Understanding the mechanisms underlying the pathophysiology of an infectious disease and characterization of the causative organism are key to providing better medical or surgical care, preventing complications and initiating early, appropriate antimicrobial treatment. Necrotizing fasciitis (NF), a life-threatening infectious disease with mortality rate ranging from 17% to 34% [16] actually refers to a spectrum of diseases where necrosis of deeper soft tissue is driven by an infective microorganism [7]. NF primarily involves the superficial fascia with extensive deterioration of the surrounding tissue. It has been suggested that the rapid, soft tissue necrosis seen in NF is caused by the release of bacterial toxins and enzymes, which may then lead to extensive inflammation, sepsis and multiple organ failure [8]. We previously developed a laboratory risk indicator for necrotizing fasciitis (LRINEC), which is a useful tool to distinguish necrotizing soft tissue infections from other soft tissue infections [9].

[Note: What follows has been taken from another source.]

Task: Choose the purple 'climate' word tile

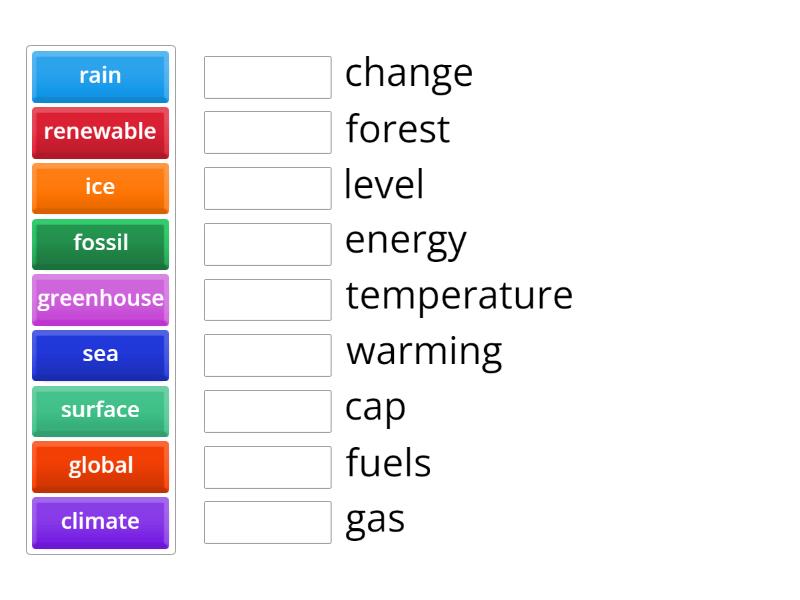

The overall annual incidence of necrotizing fasciitis in the USA was reported as 0.04/1,000 people [10]. NF has been classified based on different criteria such as the anatomical level of involvement or the requirement of surgical management [11]. However, it is most convenient to categorize NF based on the microbiological characteristics of the pathogen involved [1214]. Type 1 necrotizing fasciitis is a polymicrobial infection arising from aerobic and anaerobic bacteria, while Type 2 necrotizing fasciitis is caused by group A Streptococcus with or without a coexisting Staphylococcal infection. Although necrotizing fasciitis caused by fungi was previously classified under Type 2, fungal necrotizing fasciitis has recently been classified under its own category [15].

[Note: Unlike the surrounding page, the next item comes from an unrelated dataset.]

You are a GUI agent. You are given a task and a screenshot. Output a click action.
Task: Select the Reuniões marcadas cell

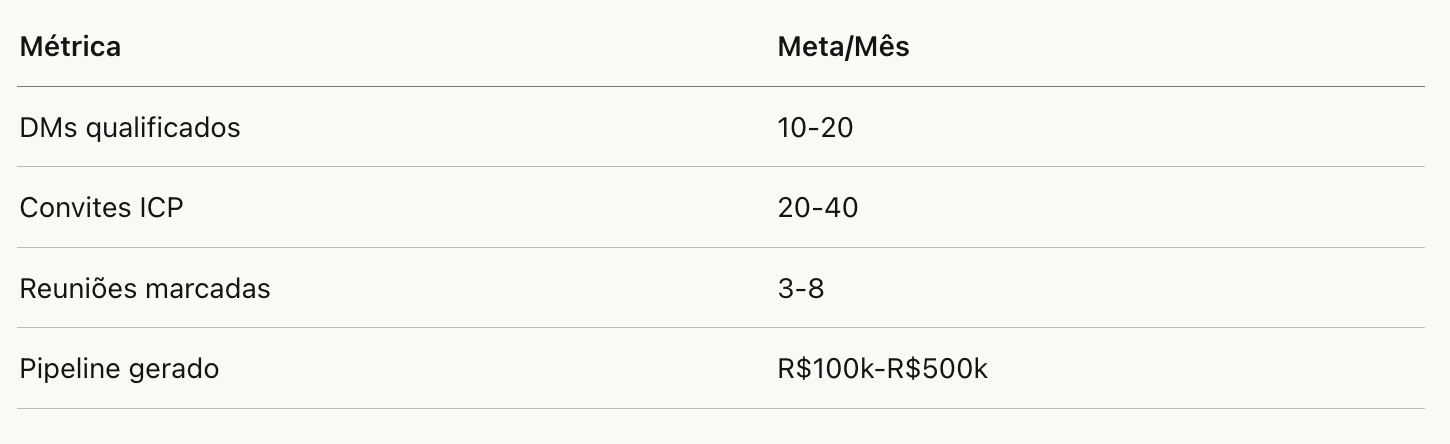point(145,289)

Although early diagnosis of NF is key to managing the disease, it is complicated by the fact that NF typically presents with vague, non-specific symptoms. Treatment typically consists of a combination of surgical debridement, antibiotic treatment based on the pathogen and oxygenation of the injured tissue [16]. Immunocompromise, diabetes mellitus, alcoholism, end-stage renal disease, malignancy and chemotherapy have all been suggested as predisposing factors in NF [16]. However, NF can also occur in otherwise healthy adults and is usually precipitated by some form of trauma [17, 18].

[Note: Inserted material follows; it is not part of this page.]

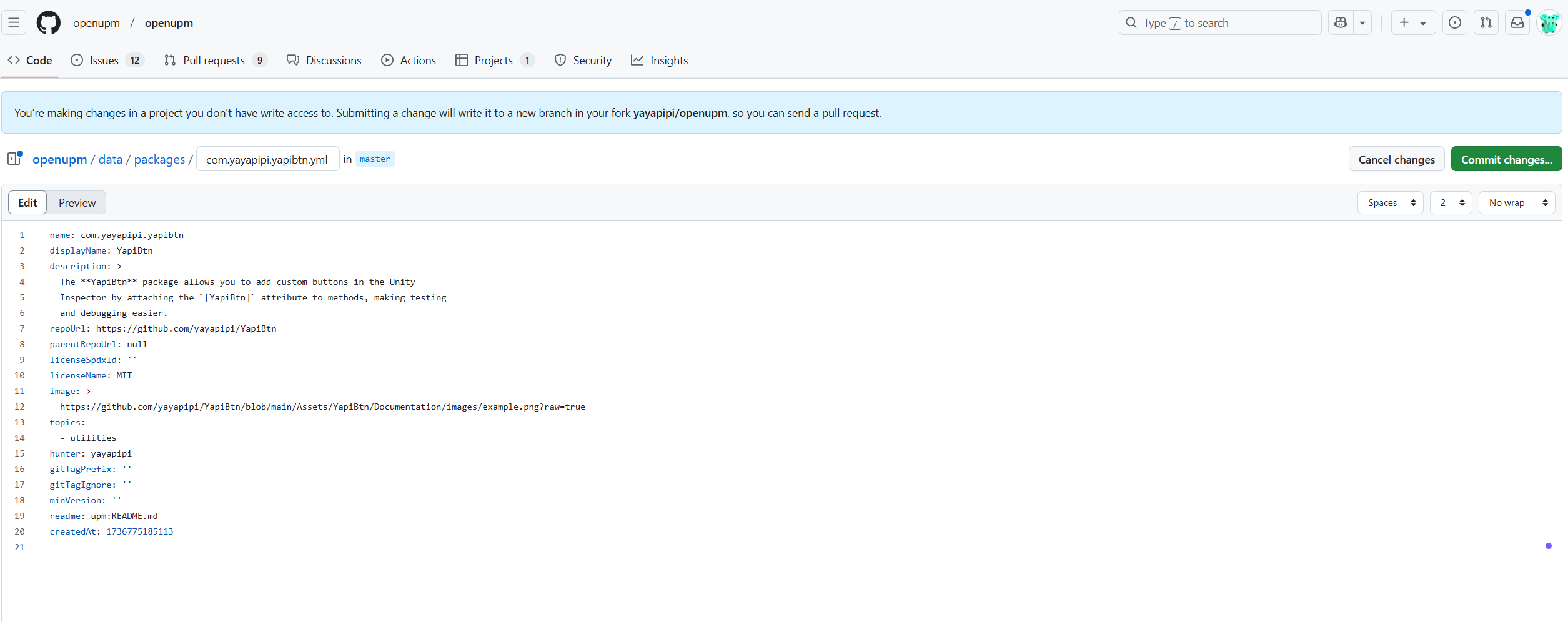Click the file name input field

pos(267,159)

A number of studies have looked at prognostic factors in NF. Diabetes mellitus was shown to be significantly associated with mortality [16, 19]. Our previous study of 128 patients showed that Vibrio infection and Aeromonas infection were strongly associated with mortality [20]. Mortality rates in NF are also influenced by the presence of bloodstream infection (BSI) [6, 12]. However, the impact of individual, causative bacteria in BSI and outcomes has not yet been studied in patients with necrotizing fasciitis.

The primary endpoint of the present study was to characterize the causative microorganism of necrotizing fasciitis. The secondary endpoint was to investigate the correlation between mortality and the causative pathogens of a wound or blood stream infection.

Materials and methods

This retrospective study enrolled a total of 323 consecutively presenting, necrotizing fasciitis patients who were admitted between January 2002 and September 2005 via the emergency department (ED) of two different hospitals (the Gueishan Chang Gung Medical Center and the Chiayi Chang Gung Memorial Hospital). Out of a total of 354 necrotizing fasciitis patients, 31 patients were excluded from the study due to a lack of records. The study sites included a tertiary academic center, serving a population of approximately one million, with an annual ED census of 180,000 visits per year and a community, university-affiliated hospital, serving a population of approximately 0.3 million, with an annual ED census of 60,000 visits per year. Both hospitals had 24 hour in-house coverage by a senior plastic or orthopedic surgery resident, with an attending plastic or orthopedic surgeon available within 30 minutes.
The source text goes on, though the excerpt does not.